A Primeira Turma do Supremo Tribunal Federal (STF) formou maioria nesta sexta-feira (14) para aceitar uma denúncia da Procuradoria-Geral da República (PGR) e tornar o deputado federal Eduardo Bolsonaro (PL-SP) réu pelo crime de coação no curso do processo.
Com a decisão, será aberta uma ação penal contra o parlamentar. Nessa nova fase, ele terá o direito de apresentar sua defesa, indicar testunhas e produzir provas.
Os ministros Alexandre de Moraes (relator), Flávio Dino e Cristiano Zanin votaram a favor de receber a denúncia. O julgamento virtual segue aberto até 25 de novembro, aguardando apenas o voto da ministra Cármen Lúcia.
Em seu voto, o ministro Alexandre de Moraes afirmou que há indícios de que o deputado articulou com o governo dos Estados Unidos a imposição de sanções ao Brasil. Essas supostas articulações incluíam a aplicação de tarifas contra exportações brasileiras, a suspensão de vistos de autoridades nacionais e a ameaça de aplicação da Lei Magnitsky contra ministros do STF.
Situação do deputado e reação da defesa
Eduardo Bolsonaro está atualmente nos Estados Unidos. Ele pediu uma licença de 120 dias do mandato, que terminou em 20 de julho. Desde então, ele não tem comparecido às sessões da Câmara, o que pode levar a um processo de cassação por faltas.

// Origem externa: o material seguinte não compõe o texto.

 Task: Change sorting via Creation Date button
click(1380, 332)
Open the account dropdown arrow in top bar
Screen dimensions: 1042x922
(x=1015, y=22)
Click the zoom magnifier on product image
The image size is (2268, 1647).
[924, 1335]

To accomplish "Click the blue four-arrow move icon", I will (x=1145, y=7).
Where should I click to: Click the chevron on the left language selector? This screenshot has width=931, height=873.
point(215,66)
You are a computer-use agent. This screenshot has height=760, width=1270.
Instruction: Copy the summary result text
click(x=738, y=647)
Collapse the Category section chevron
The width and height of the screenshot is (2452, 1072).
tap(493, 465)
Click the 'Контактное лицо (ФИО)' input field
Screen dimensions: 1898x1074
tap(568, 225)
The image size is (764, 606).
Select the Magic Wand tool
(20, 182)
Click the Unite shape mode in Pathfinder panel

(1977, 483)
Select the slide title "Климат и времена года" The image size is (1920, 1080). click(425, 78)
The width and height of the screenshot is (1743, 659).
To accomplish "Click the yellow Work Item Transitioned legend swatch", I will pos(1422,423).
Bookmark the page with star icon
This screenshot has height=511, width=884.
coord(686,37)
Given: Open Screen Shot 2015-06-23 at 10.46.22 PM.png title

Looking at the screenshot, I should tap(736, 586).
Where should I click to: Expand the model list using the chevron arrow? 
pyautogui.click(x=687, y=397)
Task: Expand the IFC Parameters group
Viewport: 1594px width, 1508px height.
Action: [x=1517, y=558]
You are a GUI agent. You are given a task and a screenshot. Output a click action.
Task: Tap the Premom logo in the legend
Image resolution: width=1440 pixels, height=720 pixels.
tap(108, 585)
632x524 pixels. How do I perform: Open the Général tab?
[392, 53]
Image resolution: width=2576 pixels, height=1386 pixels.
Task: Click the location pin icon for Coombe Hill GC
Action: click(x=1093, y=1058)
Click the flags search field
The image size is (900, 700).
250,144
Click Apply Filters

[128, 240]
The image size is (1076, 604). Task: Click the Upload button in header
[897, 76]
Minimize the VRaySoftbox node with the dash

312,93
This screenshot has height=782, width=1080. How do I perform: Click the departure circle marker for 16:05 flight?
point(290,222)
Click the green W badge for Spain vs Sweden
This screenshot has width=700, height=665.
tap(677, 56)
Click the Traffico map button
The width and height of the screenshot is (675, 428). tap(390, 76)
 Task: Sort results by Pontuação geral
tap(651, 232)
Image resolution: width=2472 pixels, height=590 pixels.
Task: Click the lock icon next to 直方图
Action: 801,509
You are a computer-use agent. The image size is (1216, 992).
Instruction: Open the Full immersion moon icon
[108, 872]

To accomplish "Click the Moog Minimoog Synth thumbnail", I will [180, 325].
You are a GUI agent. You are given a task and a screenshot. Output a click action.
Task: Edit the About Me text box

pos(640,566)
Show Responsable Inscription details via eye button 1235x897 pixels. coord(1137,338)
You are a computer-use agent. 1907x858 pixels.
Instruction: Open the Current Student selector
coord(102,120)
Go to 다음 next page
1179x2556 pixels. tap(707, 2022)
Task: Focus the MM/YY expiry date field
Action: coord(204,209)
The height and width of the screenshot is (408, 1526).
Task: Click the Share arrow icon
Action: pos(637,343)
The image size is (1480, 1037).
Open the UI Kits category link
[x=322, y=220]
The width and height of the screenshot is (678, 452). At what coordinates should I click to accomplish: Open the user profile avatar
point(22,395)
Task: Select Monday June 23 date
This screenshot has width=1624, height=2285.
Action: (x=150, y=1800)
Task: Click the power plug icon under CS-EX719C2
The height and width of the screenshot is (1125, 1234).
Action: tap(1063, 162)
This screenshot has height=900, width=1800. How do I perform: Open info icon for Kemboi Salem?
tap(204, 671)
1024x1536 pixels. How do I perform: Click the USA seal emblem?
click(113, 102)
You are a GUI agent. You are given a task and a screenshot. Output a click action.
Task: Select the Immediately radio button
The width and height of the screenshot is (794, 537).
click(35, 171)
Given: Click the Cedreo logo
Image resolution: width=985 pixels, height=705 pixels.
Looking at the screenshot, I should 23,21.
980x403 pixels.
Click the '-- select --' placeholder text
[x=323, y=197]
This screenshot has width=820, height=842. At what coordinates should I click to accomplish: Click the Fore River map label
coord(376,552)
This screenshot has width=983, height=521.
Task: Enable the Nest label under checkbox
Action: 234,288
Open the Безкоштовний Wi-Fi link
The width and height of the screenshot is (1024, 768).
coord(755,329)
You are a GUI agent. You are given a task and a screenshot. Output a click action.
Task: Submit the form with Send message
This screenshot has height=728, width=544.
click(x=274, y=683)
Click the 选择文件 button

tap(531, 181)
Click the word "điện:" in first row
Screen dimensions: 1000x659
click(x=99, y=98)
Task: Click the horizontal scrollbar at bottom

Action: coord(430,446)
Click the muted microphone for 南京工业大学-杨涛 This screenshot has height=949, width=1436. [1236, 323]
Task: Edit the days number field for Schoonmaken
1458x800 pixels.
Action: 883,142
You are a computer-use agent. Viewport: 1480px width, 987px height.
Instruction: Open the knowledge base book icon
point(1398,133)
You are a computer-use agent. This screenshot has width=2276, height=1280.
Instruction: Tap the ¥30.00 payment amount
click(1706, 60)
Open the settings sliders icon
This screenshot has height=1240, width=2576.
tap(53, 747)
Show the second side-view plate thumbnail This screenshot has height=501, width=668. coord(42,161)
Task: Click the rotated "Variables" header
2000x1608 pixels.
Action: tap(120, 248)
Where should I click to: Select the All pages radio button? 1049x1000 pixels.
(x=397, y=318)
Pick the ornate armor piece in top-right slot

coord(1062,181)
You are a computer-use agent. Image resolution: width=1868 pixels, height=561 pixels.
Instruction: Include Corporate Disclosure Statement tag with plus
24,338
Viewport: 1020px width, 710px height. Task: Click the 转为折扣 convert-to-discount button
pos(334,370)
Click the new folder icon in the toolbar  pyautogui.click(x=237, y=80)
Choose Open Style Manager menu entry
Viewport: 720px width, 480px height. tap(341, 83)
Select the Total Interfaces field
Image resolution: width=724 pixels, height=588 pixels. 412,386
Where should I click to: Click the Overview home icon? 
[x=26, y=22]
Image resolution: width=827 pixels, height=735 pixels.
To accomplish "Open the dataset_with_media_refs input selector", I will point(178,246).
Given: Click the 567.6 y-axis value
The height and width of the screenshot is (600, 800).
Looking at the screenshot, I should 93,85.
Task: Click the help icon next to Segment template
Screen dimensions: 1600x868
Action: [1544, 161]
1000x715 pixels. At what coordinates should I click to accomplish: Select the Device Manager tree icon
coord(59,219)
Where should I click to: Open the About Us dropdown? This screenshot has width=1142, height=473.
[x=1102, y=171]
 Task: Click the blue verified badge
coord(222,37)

Em suas redes sociais, o deputado classificou o voto de Moraes como “caça às bruxas” e uma perseguição política. A defesa do parlamentar, conduzida pela Defensoria Pública da União (DPU), argumenta que as acusações se baseiam em manifestações públicas legítimas, protegidas pela liberdade de expressão e pelo exercício do mandato.